■ **SELECTED EXTRACT**
# # # #
But, around 2006 I was introduced to Yin yoga, and my appreciation for “stretching” changed. Hell, my appreciation for nearly everything was renewed — weight lifting, skiing, surfing, cycling, running, swimming, martial arts, etc.
Puzzle Pieces
Not until Yin yoga postures were detailed and illuminated in terms of bone-to-bone compression did my personal experience and my observations of others come together. Paul Grilley, Yin yoga pioneer, demonstrated with a number of tremendously divergent, but otherwise normal, human skeletal examples the deep (Yin) reality. Grilley’s startling display of pelvises, their mating thigh bones, and spinal columns revealed in no uncertain terms precisely what’s actually taking place when stretching. And what wasn’t.
The thigh bones’ relationship with the hip bone is a complicated affair. It includes depth and orientation of the hip socket, length and angle of the femoral neck, and version (twist) of the femur shaft. The differences in the bones’ appearance revealed their owners’ physical potential in a yoga class. What postures were and were not available to these individuals, and precisely why, was astonishing — especially in context of typical Hatha cueing: “stretch, lengthen, melt … you’ll get there eventually.” I began to realize a more complete picture of what I had been seeing in Yin yogis’ postures and in other athletes’ movements. Hard limiters that had universally been overlooked in favor of soft tissues, and errantly treated as tight muscles, could not possibly respond to the conventional direction. Stretching, generally of muscles, it turned out, was misguided.
Again, this put into perspective several observations with regard to sporting experiences that related to usable range of motion and flexibility. And, happily, this understanding allowed me to better avoid injury, improve athletic performance, and to manage expectations for myself, and my fitness clients.
# # # #
■ **RECORDED INFORMATION**
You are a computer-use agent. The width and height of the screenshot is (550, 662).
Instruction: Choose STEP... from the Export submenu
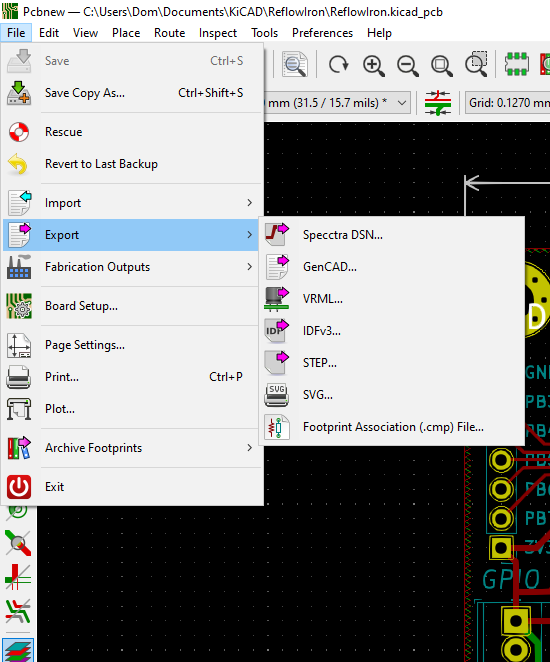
# # # #
■ **OBJECTIVES**
**A)** From the passage on Yin yoga and stretching, list each athletic activity the author names as one whose appreciation was renewed.
**B)** Extend the passage on Yin yoga and stretching by writing what comes next after its final sentence.

■ **TASK RESULTS**
**A)** weight lifting, skiing, surfing, cycling, running, swimming, martial arts

**B)**
Now, back to the forward fold, and any other postures, too. The range of motion we enjoy — or lament — hinges on tension and compression, in context of skeletal structure. Knowing what’s what is essential.
Something Simple
If there are tensile limiters, say, in this forward fold — felt, by the way, as a pulling sensation in the backs of the legs — then there is further range available. Yoga is your Huckleberry. If, however, an achey feeling is felt deep in the front of the joint (a sensation like strongly extending your elbow) then bony compression has been reached. Hard stop! The posture is complete, no matter how it looks.
Short of bony compression there are other sorts, and it’s important to distinguish. The upper body abutting the thighs or the floor, for instance, is also a hard boundary. Without props, or some other modification, that’s as far as the postural depth goes. (Exceptions can be, for instance, a mid-section that either contracts or expands, anyway, increasing or decreasing range.)
So, bony compression is the hard boundary, the absolute endpoint of the safe range of motion for any particular joint in a Yin yoga posture, or otherwise. The soft tissue limiters, which vary day to day — even, sometimes, minute to minute — are moveable boundaries that can be pushed back and worked through.
Either way, on any given day, whatever your endpoint is in whatever posture just observe. And as you’re observing now maybe you understand better whether or not you can go deeper into that shape, or whether you’ve reached your legitimate limit.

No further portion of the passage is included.